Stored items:

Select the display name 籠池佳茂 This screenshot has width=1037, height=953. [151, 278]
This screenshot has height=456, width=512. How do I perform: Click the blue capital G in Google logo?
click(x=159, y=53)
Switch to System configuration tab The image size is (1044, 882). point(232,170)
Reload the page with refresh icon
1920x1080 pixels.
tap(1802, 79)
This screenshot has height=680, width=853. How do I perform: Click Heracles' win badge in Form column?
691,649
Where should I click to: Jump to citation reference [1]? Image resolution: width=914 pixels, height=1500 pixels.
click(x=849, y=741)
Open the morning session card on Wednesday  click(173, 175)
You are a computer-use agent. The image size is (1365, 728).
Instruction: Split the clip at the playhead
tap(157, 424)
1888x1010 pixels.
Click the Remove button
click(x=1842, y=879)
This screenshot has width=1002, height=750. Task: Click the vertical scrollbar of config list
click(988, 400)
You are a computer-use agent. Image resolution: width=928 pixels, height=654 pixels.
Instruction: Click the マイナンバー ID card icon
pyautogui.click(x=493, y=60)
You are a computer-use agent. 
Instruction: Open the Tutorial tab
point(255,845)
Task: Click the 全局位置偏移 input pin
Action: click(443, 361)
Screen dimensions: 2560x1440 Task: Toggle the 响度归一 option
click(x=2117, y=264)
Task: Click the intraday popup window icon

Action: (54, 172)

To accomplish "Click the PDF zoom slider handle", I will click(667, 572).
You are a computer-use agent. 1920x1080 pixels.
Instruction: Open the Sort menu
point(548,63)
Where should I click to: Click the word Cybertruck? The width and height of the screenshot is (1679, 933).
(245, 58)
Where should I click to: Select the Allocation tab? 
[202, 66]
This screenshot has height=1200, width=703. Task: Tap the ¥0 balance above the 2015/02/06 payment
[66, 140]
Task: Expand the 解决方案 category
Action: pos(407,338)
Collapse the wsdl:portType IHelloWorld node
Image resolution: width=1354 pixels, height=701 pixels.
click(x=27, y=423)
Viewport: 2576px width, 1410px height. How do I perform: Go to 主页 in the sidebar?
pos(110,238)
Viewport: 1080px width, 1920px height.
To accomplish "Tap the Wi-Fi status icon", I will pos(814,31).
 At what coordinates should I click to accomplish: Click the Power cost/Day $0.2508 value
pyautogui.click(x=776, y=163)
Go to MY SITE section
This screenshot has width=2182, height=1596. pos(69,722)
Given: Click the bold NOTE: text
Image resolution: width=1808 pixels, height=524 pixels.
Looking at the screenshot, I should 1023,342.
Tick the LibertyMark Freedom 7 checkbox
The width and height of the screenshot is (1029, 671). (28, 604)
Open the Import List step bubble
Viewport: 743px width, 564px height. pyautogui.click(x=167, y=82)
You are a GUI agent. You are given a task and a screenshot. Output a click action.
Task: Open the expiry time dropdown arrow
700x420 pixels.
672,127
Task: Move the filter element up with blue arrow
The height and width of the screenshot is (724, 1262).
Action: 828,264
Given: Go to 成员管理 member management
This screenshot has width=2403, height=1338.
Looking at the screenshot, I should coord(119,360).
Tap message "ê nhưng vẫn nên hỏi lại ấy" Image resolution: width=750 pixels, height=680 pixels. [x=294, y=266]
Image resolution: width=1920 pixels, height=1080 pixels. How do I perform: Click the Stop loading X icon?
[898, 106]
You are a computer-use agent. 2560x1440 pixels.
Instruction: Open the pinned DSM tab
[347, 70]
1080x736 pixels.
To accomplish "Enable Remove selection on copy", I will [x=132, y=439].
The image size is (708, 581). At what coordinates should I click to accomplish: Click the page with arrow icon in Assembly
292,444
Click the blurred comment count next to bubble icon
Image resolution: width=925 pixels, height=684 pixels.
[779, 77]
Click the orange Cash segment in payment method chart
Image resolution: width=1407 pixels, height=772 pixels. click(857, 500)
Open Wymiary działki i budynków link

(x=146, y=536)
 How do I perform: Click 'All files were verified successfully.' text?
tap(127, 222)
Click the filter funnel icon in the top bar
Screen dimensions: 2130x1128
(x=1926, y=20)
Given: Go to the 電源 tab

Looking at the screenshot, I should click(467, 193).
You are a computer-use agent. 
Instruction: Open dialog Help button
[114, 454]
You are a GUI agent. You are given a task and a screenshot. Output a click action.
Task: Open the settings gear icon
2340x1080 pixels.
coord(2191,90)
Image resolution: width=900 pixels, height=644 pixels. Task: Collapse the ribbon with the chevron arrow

Work to be completed: Lay out each line of the listing above as a Markdown table with two columns, Number and Line. Number the rows in order and leave out any blank lines.

Output:
| Number | Line |
|---|---|
| 1 | Select the display name 籠池佳茂 This screenshot has width=1037, height=953. [151, 278] |
| 2 | This screenshot has height=456, width=512. How do I perform: Click the blue capital G in Google logo? |
| 3 | click(x=159, y=53) |
| 4 | Switch to System configuration tab The image size is (1044, 882). point(232,170) |
| 5 | Reload the page with refresh icon |
| 6 | 1920x1080 pixels. |
| 7 | tap(1802, 79) |
| 8 | This screenshot has height=680, width=853. How do I perform: Click Heracles' win badge in Form column? |
| 9 | 691,649 |
| 10 | Where should I click to: Jump to citation reference [1]? Image resolution: width=914 pixels, height=1500 pixels. |
| 11 | click(x=849, y=741) |
| 12 | Open the morning session card on Wednesday  click(173, 175) |
| 13 | You are a computer-use agent. The image size is (1365, 728). |
| 14 | Instruction: Split the clip at the playhead |
| 15 | tap(157, 424) |
| 16 | 1888x1010 pixels. |
| 17 | Click the Remove button |
| 18 | click(x=1842, y=879) |
| 19 | This screenshot has width=1002, height=750. Task: Click the vertical scrollbar of config list |
| 20 | click(988, 400) |
| 21 | You are a computer-use agent. Image resolution: width=928 pixels, height=654 pixels. |
| 22 | Instruction: Click the マイナンバー ID card icon |
| 23 | pyautogui.click(x=493, y=60) |
| 24 | You are a computer-use agent.  |
| 25 | Instruction: Open the Tutorial tab |
| 26 | point(255,845) |
| 27 | Task: Click the 全局位置偏移 input pin |
| 28 | Action: click(443, 361) |
| 29 | Screen dimensions: 2560x1440 Task: Toggle the 响度归一 option |
| 30 | click(x=2117, y=264) |
| 31 | Task: Click the intraday popup window icon |
| 32 | Action: (54, 172) |
| 33 | To accomplish "Click the PDF zoom slider handle", I will click(667, 572). |
| 34 | You are a computer-use agent. 1920x1080 pixels. |
| 35 | Instruction: Open the Sort menu |
| 36 | point(548,63) |
| 37 | Where should I click to: Click the word Cybertruck? The width and height of the screenshot is (1679, 933). |
| 38 | (245, 58) |
| 39 | Where should I click to: Select the Allocation tab?  |
| 40 | [202, 66] |
| 41 | This screenshot has height=1200, width=703. Task: Tap the ¥0 balance above the 2015/02/06 payment |
| 42 | [66, 140] |
| 43 | Task: Expand the 解决方案 category |
| 44 | Action: pos(407,338) |
| 45 | Collapse the wsdl:portType IHelloWorld node |
| 46 | Image resolution: width=1354 pixels, height=701 pixels. |
| 47 | click(x=27, y=423) |
| 48 | Viewport: 2576px width, 1410px height. How do I perform: Go to 主页 in the sidebar? |
| 49 | pos(110,238) |
| 50 | Viewport: 1080px width, 1920px height. |
| 51 | To accomplish "Tap the Wi-Fi status icon", I will pos(814,31). |
| 52 |  At what coordinates should I click to accomplish: Click the Power cost/Day $0.2508 value |
| 53 | pyautogui.click(x=776, y=163) |
| 54 | Go to MY SITE section |
| 55 | This screenshot has width=2182, height=1596. pos(69,722) |
| 56 | Given: Click the bold NOTE: text |
| 57 | Image resolution: width=1808 pixels, height=524 pixels. |
| 58 | Looking at the screenshot, I should 1023,342. |
| 59 | Tick the LibertyMark Freedom 7 checkbox |
| 60 | The width and height of the screenshot is (1029, 671). (28, 604) |
| 61 | Open the Import List step bubble |
| 62 | Viewport: 743px width, 564px height. pyautogui.click(x=167, y=82) |
| 63 | You are a GUI agent. You are given a task and a screenshot. Output a click action. |
| 64 | Task: Open the expiry time dropdown arrow |
| 65 | 700x420 pixels. |
| 66 | 672,127 |
| 67 | Task: Move the filter element up with blue arrow |
| 68 | The height and width of the screenshot is (724, 1262). |
| 69 | Action: 828,264 |
| 70 | Given: Go to 成员管理 member management |
| 71 | This screenshot has width=2403, height=1338. |
| 72 | Looking at the screenshot, I should coord(119,360). |
| 73 | Tap message "ê nhưng vẫn nên hỏi lại ấy" Image resolution: width=750 pixels, height=680 pixels. [x=294, y=266] |
| 74 | Image resolution: width=1920 pixels, height=1080 pixels. How do I perform: Click the Stop loading X icon? |
| 75 | [898, 106] |
| 76 | You are a computer-use agent. 2560x1440 pixels. |
| 77 | Instruction: Open the pinned DSM tab |
| 78 | [347, 70] |
| 79 | 1080x736 pixels. |
| 80 | To accomplish "Enable Remove selection on copy", I will [x=132, y=439]. |
| 81 | The image size is (708, 581). At what coordinates should I click to accomplish: Click the page with arrow icon in Assembly |
| 82 | 292,444 |
| 83 | Click the blurred comment count next to bubble icon |
| 84 | Image resolution: width=925 pixels, height=684 pixels. |
| 85 | [779, 77] |
| 86 | Click the orange Cash segment in payment method chart |
| 87 | Image resolution: width=1407 pixels, height=772 pixels. click(857, 500) |
| 88 | Open Wymiary działki i budynków link |
| 89 | (x=146, y=536) |
| 90 |  How do I perform: Click 'All files were verified successfully.' text? |
| 91 | tap(127, 222) |
| 92 | Click the filter funnel icon in the top bar |
| 93 | Screen dimensions: 2130x1128 |
| 94 | (x=1926, y=20) |
| 95 | Given: Go to the 電源 tab |
| 96 | Looking at the screenshot, I should click(467, 193). |
| 97 | You are a computer-use agent.  |
| 98 | Instruction: Open dialog Help button |
| 99 | [114, 454] |
| 100 | You are a GUI agent. You are given a task and a screenshot. Output a click action. |
| 101 | Task: Open the settings gear icon |
| 102 | 2340x1080 pixels. |
| 103 | coord(2191,90) |
| 104 | Image resolution: width=900 pixels, height=644 pixels. Task: Collapse the ribbon with the chevron arrow |